Dundee United were once again forced to change their back four, bringing in Timothy van der Meulen for Paul Dixon. Stuart Armstrong was dropped to the bench with Prince Bauben restored to the starting line-up after his goal in Inverness on Tuesday. This meant that United stuck with their 4-5-1/4-3-3, with Craig Conway and Danny Swanson flanking David Goodwillie in attack.
Rory McArdle and Nick Blackman were the players to miss out for Aberdeen, both of them dropping to the bench and being replaced by Zander Diamond and Derek Young. Craig Brown has favoured a 4-4-2 in most matches since taking over as manager at Pittodrie, preferring a 4-5-1 against the better sides. It was a mark of respect that he decided to drop Blackman and go with Scott Vernon as a lone striker. Sone Aluko was chosen to provide support from the left of midfield with Ryan Jack deployed in a more conservative role on the right.
Once the game settled it was clear that the home side contained more quality from middle to front. Paul Hartley and Robert Milsom looked composed on the ball but were let down by their teammates higher up the pitch. Sone Aluko failed to find space, Vernon was isolated and Derek Young looked lost in a more attacking midfield role than usual.
The Dundee United midfield moved the ball quicker and more accurately, which was down to their superior movement, forming triangles to pass through their opponents. Scott Robertson sat the deepest of the central midfielders but all three showed a willingness to get forward and support the attack.
The movement of United’s front three also caused no end of problems, especially Conway and Swanson, who would look to cut inside and run at the Aberdeen defence. Most of the danger came through Swanson on the right wing, however, it was a goal from the left side and a set-piece that put them 2-0 up by half time.
United first half goals
As mentioned, despite all Dundee United’s enterprising forward play, it was a set-piece that broke the deadlock. Not only this, but Aberdeen were temporarily down to ten men while Diamond was receiving treatment for a gaping head wound. Even in his absence, it was shocking marking by Aberdeen, who allowed three unmarked players to attack Conway’s inswinger at the near post.
The second goal was even more fortuitous and was the result of an uncharacteristic long ball from van der Meulen. The Dutchman, more often than not, looks to keep it simple but this time opted to send the ball long towards Conway. Although inaccurate, his pass was poorly cleared by the head of David McNamee into the path of Conway. He skipped inside before sending a shot towards goal that should have been dealt with but was parried into the net by Jamie Langfield.
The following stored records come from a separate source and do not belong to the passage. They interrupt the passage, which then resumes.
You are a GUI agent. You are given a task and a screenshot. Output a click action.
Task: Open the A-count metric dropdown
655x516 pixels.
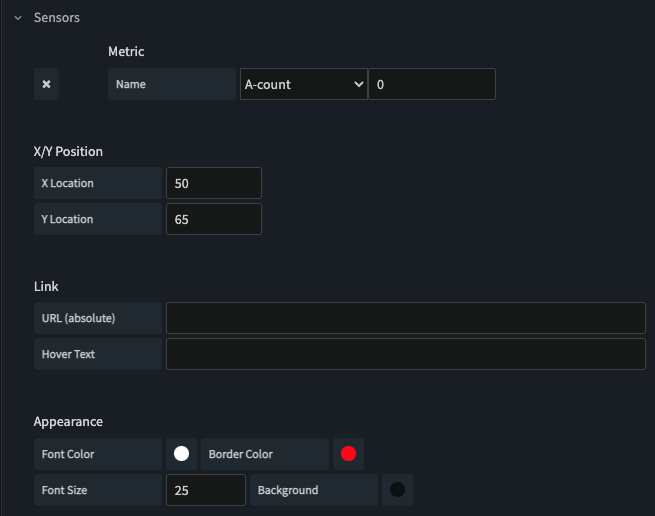coord(304,84)
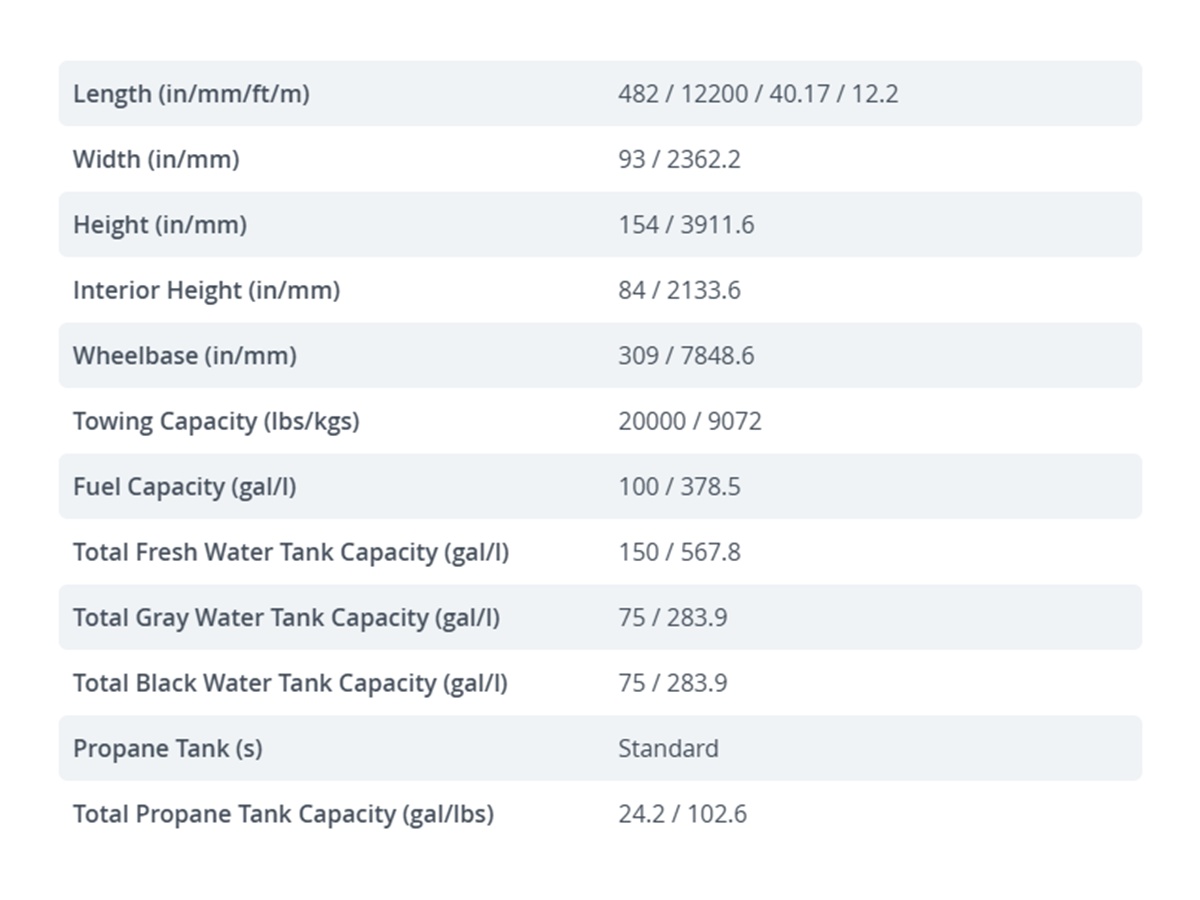Click the Propane Tank (s) Standard value
This screenshot has height=900, width=1200.
tap(668, 749)
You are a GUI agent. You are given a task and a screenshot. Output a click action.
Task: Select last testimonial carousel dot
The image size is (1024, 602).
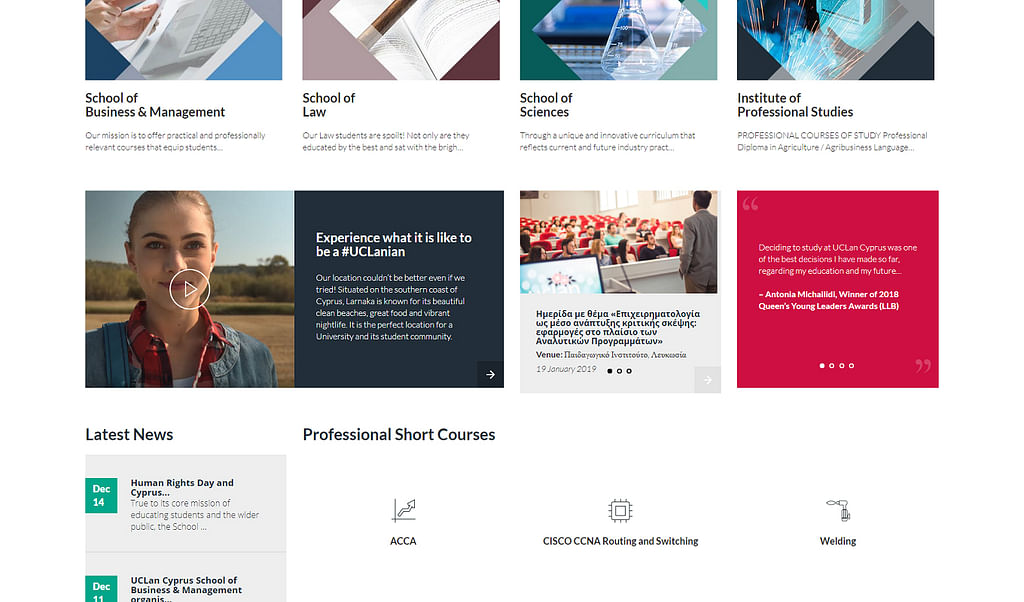point(852,366)
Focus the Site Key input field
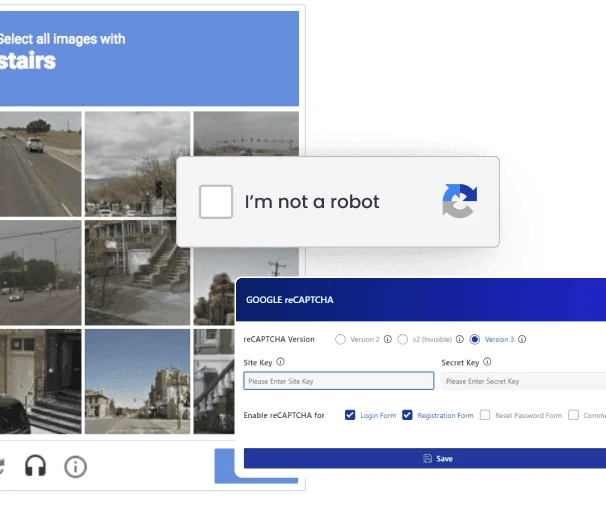Screen dimensions: 606x524 pos(339,381)
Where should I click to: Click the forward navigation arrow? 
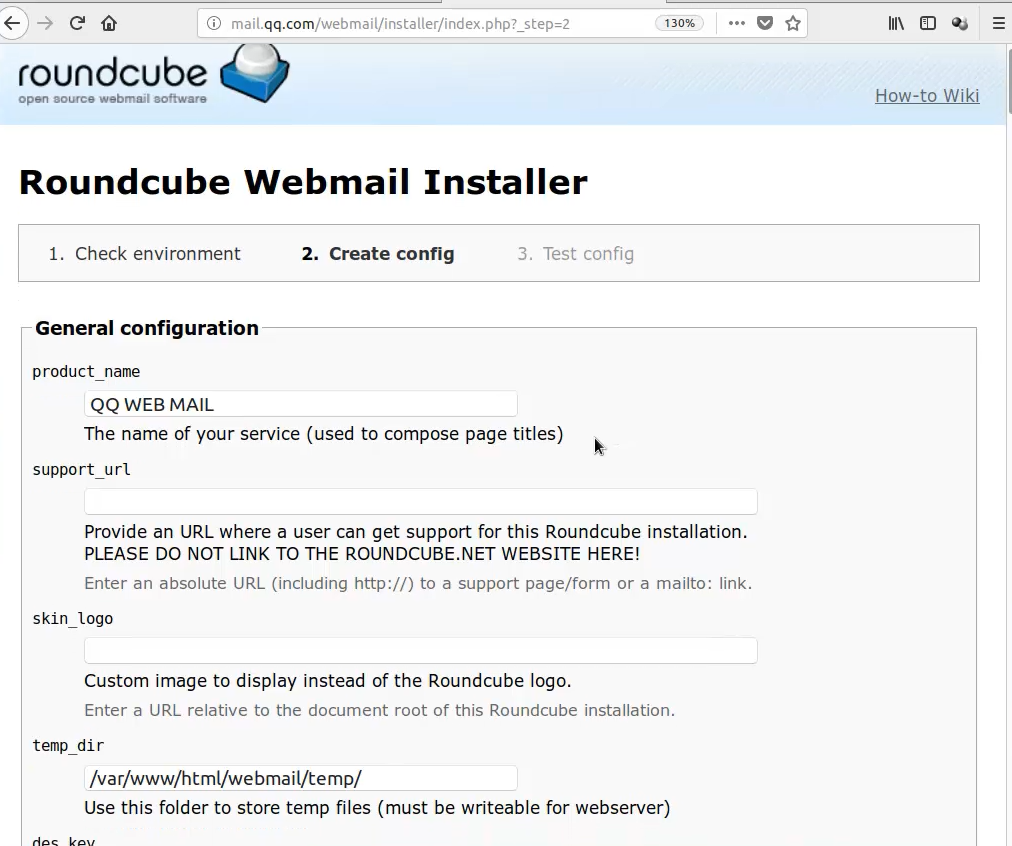(45, 23)
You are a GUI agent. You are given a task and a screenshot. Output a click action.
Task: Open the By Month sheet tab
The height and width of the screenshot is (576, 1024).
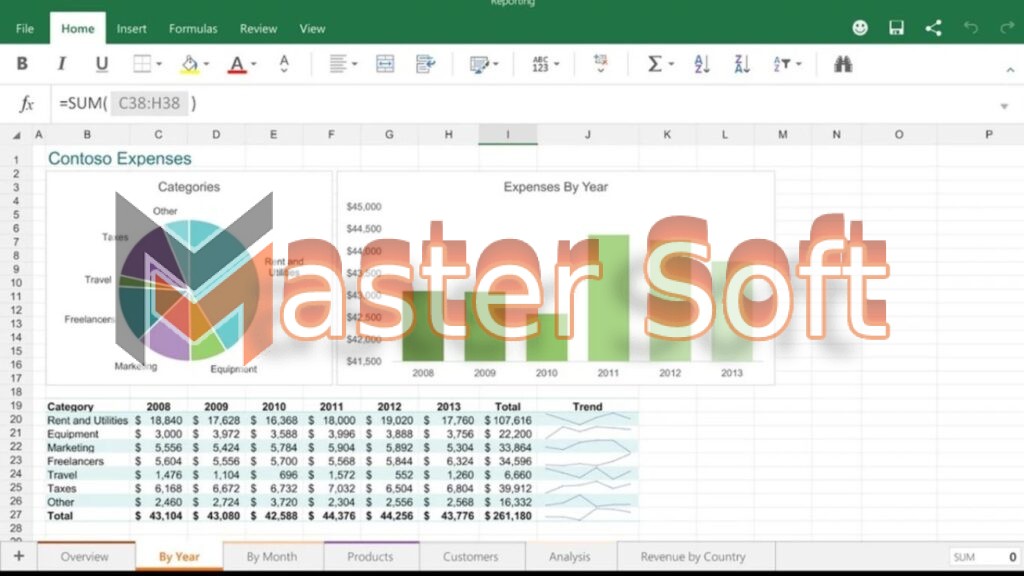(x=271, y=557)
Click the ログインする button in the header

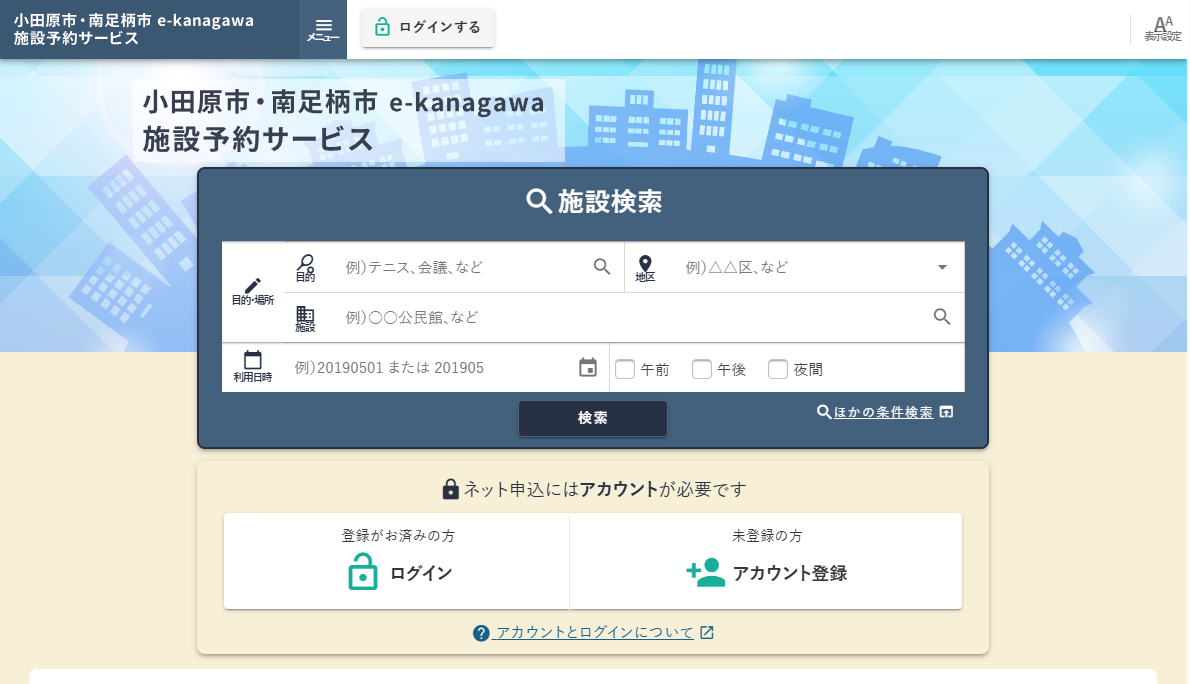coord(428,28)
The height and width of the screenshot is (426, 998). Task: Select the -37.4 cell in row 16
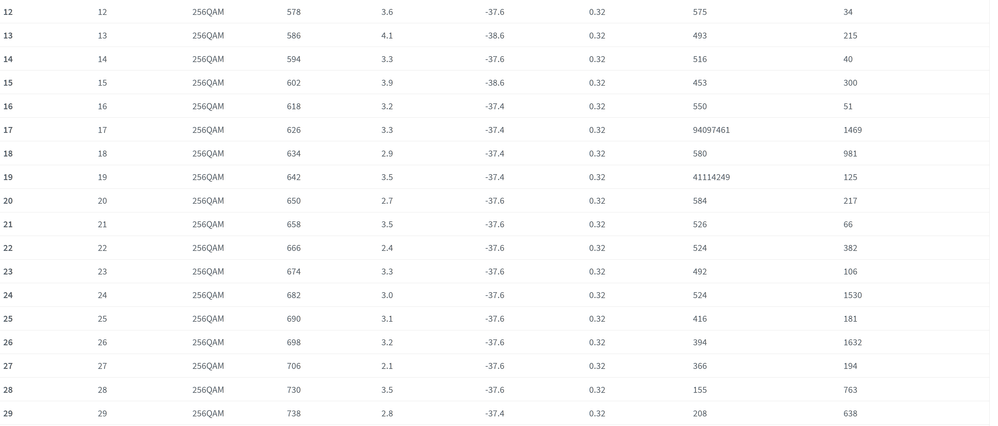coord(494,107)
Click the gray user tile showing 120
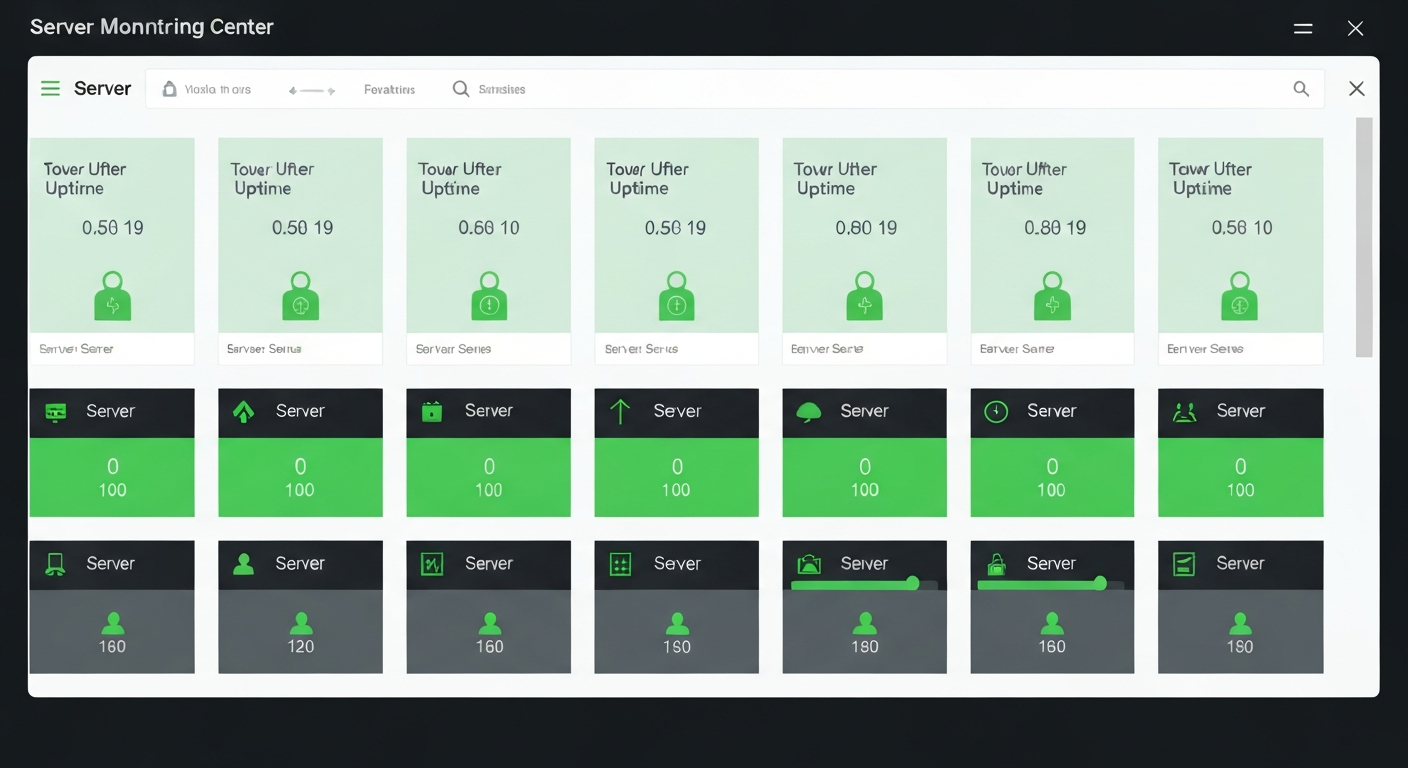 point(300,631)
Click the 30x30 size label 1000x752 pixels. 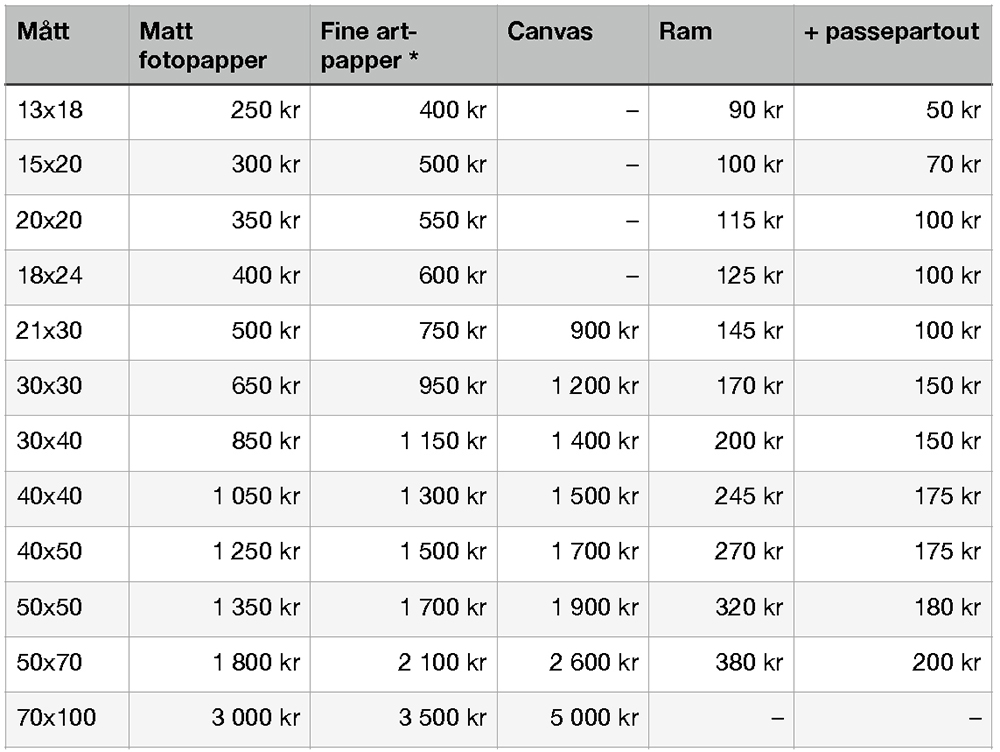click(x=50, y=386)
Even though Aberdeen deserved to be 2-0 down going into the break in terms of performance – their first chance form open play was in the thirty-fifth minute - they will feel a bit hard done by given that it was careless defending from a set-piece and a goalkeeping error that cost them.
At half time Craig Brown brought on Josh Magennis for Sone Aluko and moved to a 4-4-2. The substitute made an instant impact as all of a sudden there was someone in the Aberdeen attack who was quicker to the ball than the United defence. His appearance culminated in a simple goal – a tap in after a long ball from Langfield wasn’t dealt with - and for a brief spell it seemed that Aberdeen might take something from the match. They began playing a higher defensive line and employing an aggressive offside trap.
Peter Houston responded by withdrawing Conway for Andis Shala. Shala provided more of an aerial and physical presence in attack but the success of the change came from the positions of Goodwillie and Swanson behind him.
United retained their midfield three but just the two just in front of them were given licence to move freely between the lines and Aberdeen struggled to cope. The home side began to dominate again and it wasn’t long before they put the game out of reach of their opponents.
Their first two goals may not have been the prettiest but their third reflected the quality of Dundee United’s play during parts of the match. Goodwillie dropped deep to receive the ball and dinked a perfectly flighted ball over the Aberdeen defence and into the path of Swanson, who had made a darting diagonal run. He took the ball in his stride before angling his body and finishing expertly with a curling strike.
Craig Brown responded by throwing on another striker and in turn Peter Houston withdrew Swanson for David Robertson, moving to 4-4-2 with a narrow midfield four and stifling any Aberdeen attempt to get back into the match.
Aberdeen may feel aggrieved by the manner in which they conceded the first two goals but in the end the scoreline truly reflected the performance of both sides. United’s third was a goal fit to win any match and was far more indicative of their play.
The substitution by Craig Brown at half time had the desired impact, however, the response from his opposite number was even more effective on the outcome of the match. It was another great result for United which was based on the movement of the midfield and attack, the effective way in which they moved the ball, and the pace and trickery of Conway and Swanson.
A little over a month ago Hibernian showed the danger of playing a high defensive line against Dundee United – it was Conway who punished them that day – and Aberdeen found themselves victims of the same fate last night.